REDACCIÓN
3 de agosto de 2015 / 10:32 p. m.

Monterrey.- La Procuraduría de Justicia de Nuevo León ejecutó dos órdenes de aprehensión en contra de dos de los tres integrantes de una banda de asaltantes que mantenía aterrorizados a comerciantes establecidos al norte de la ciudad.

Los presuntos delincuentes que se encuentran recluidos en el penal del Topo Chico desde el fin de semana, son: Víctor Alfonso Rivas Adalid y Jorge Alberto Cienfuegos Pérez.

Ellos fueron capturados el viernes de la semana pasada por elementos de la Fuerza Civil, quienes los sorprendieron tripulando, en actitud sospechosa, un vehículo Honda Civic de modelo antiguo.

Al marcarles el alto en calles de la colonia Villas de San Bernabé, los uniformados estatales les encontraron una pistola escuadra calibre .9 milímetros oculta en el automóvil. Por lo que los remitieron a la agencia del Ministerio Público Federal en turno por la posesión de dicha arma de uso exclusivo.

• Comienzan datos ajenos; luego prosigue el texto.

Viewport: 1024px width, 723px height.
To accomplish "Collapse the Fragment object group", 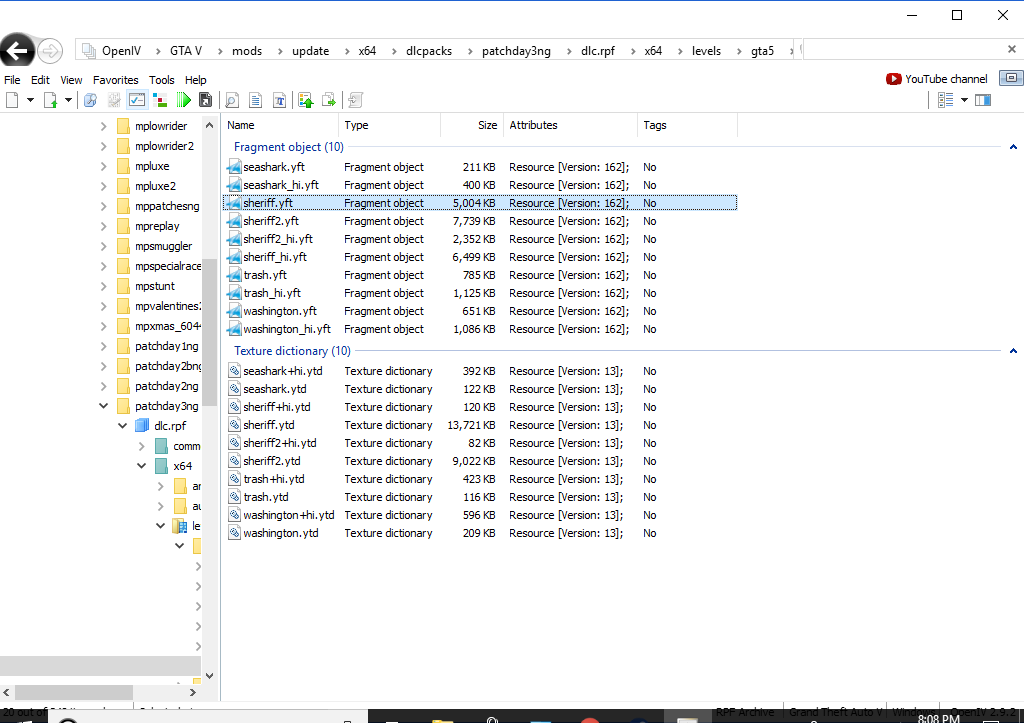I will click(x=1013, y=147).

Pero, mientras realizaban las gestiones en el lugar de la detención, los dos hombres fueron plenamente reconocidos por uno de los comerciantes al que asaltaron el pasado 30 de julio y lo despojaron de 2 mil 500 pesos.

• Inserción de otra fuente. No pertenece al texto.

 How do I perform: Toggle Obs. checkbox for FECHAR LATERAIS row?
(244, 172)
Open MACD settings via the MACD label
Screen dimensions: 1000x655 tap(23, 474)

El propietario del depósito ‘El Palmito’ los reconoció como los ladrones, que en complicidad con otro que anda prófugo, los amagaron con la pistola escuadra y lo despojaron de la referida cantidad.

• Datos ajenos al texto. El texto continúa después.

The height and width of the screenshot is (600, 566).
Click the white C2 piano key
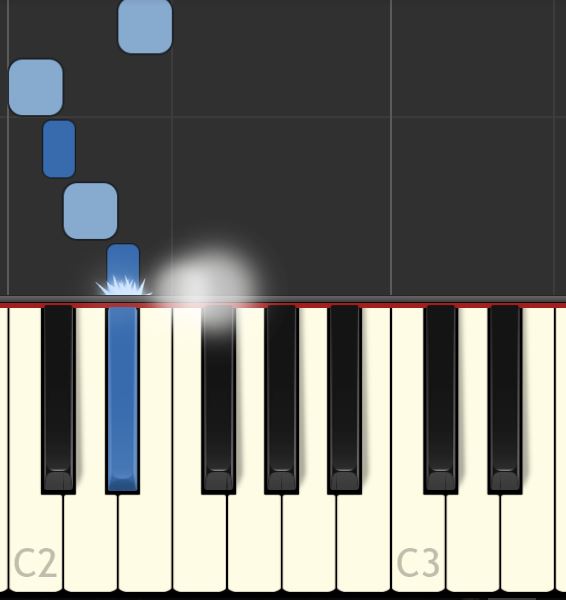(x=36, y=543)
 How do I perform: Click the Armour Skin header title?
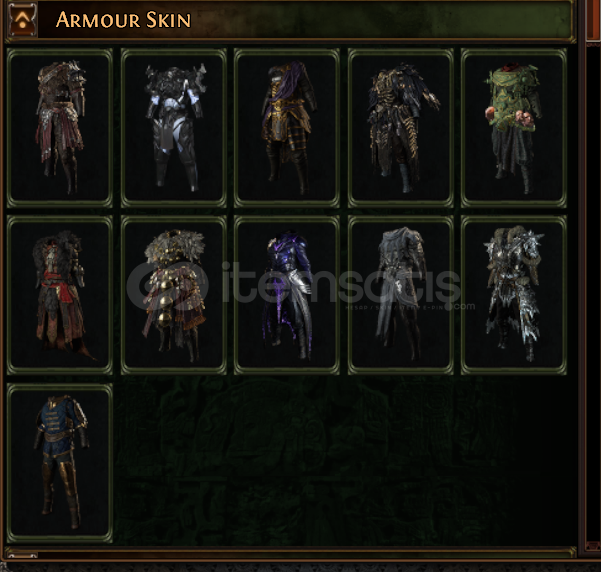123,20
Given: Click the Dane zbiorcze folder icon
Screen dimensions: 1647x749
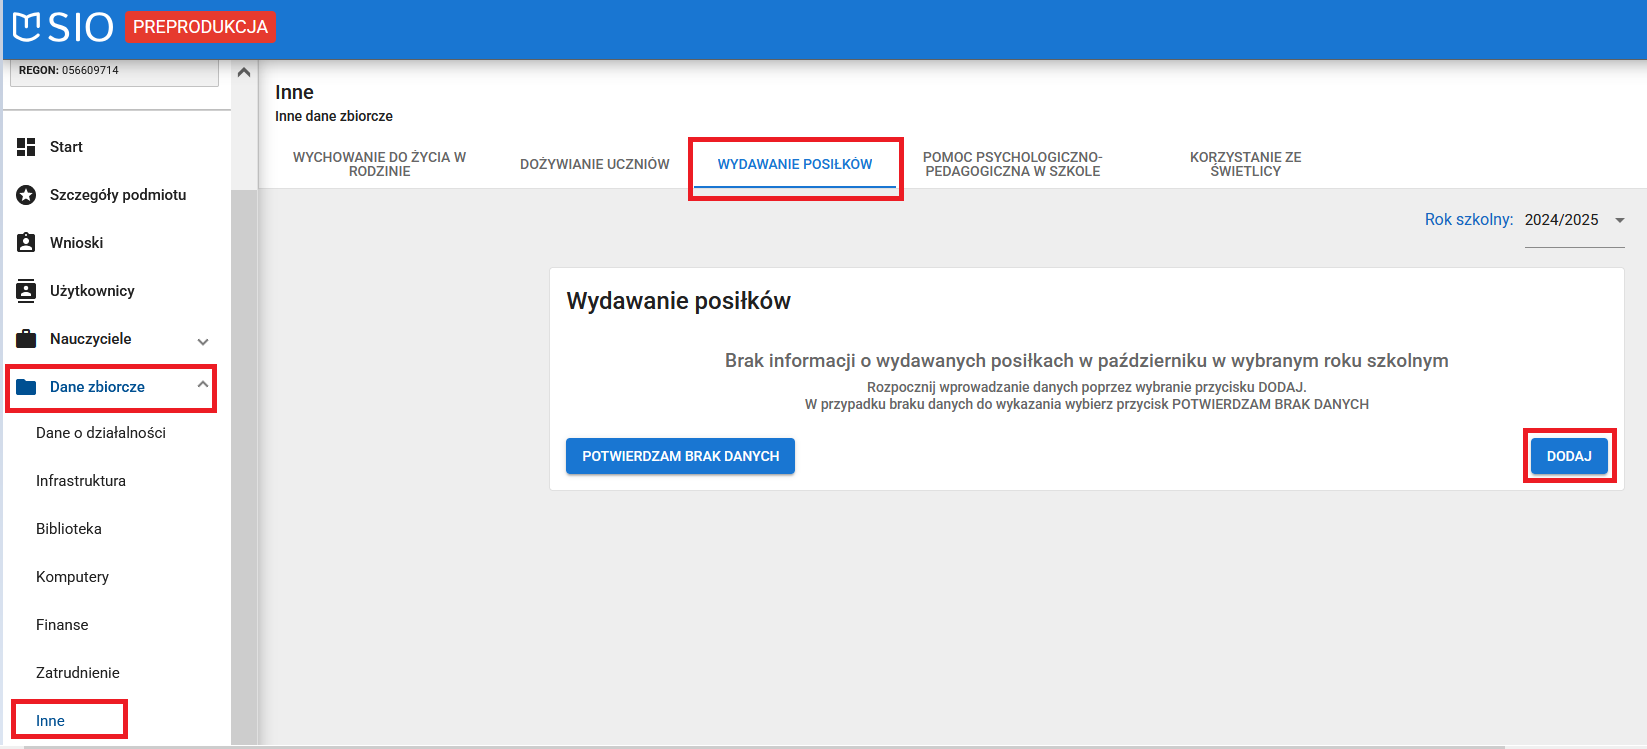Looking at the screenshot, I should pos(26,387).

Tras identificarlos ante los uniformados, el afectado los señaló dentro de la carpeta judicial que integra el agente del Ministerio Público por el robo del que había sido víctima.

A ese señalamiento se sumó el del propietario de la carnicería Obregón ubicada en la colonia Fomerrey 109, la cual asaltaron el pasado 18 de mayo y se llevaron la caja registradora con 10 mil pesos.

En ese atraco, le propinaron un balazo en el estómago a uno de los empleados del negocio, a quien en un principio los médicos reportaron como grave.

Las autoridades presumen que son los mismos sujetos que hace una semana asaltaron con violencia una frutería de la colonia San Bernabé.

Aunque, por lo pronto, son procesados por las autoridades federales y enfrentan dos carpetas judiciales en el estado por los dos robos en los que han sido plenamente identificados.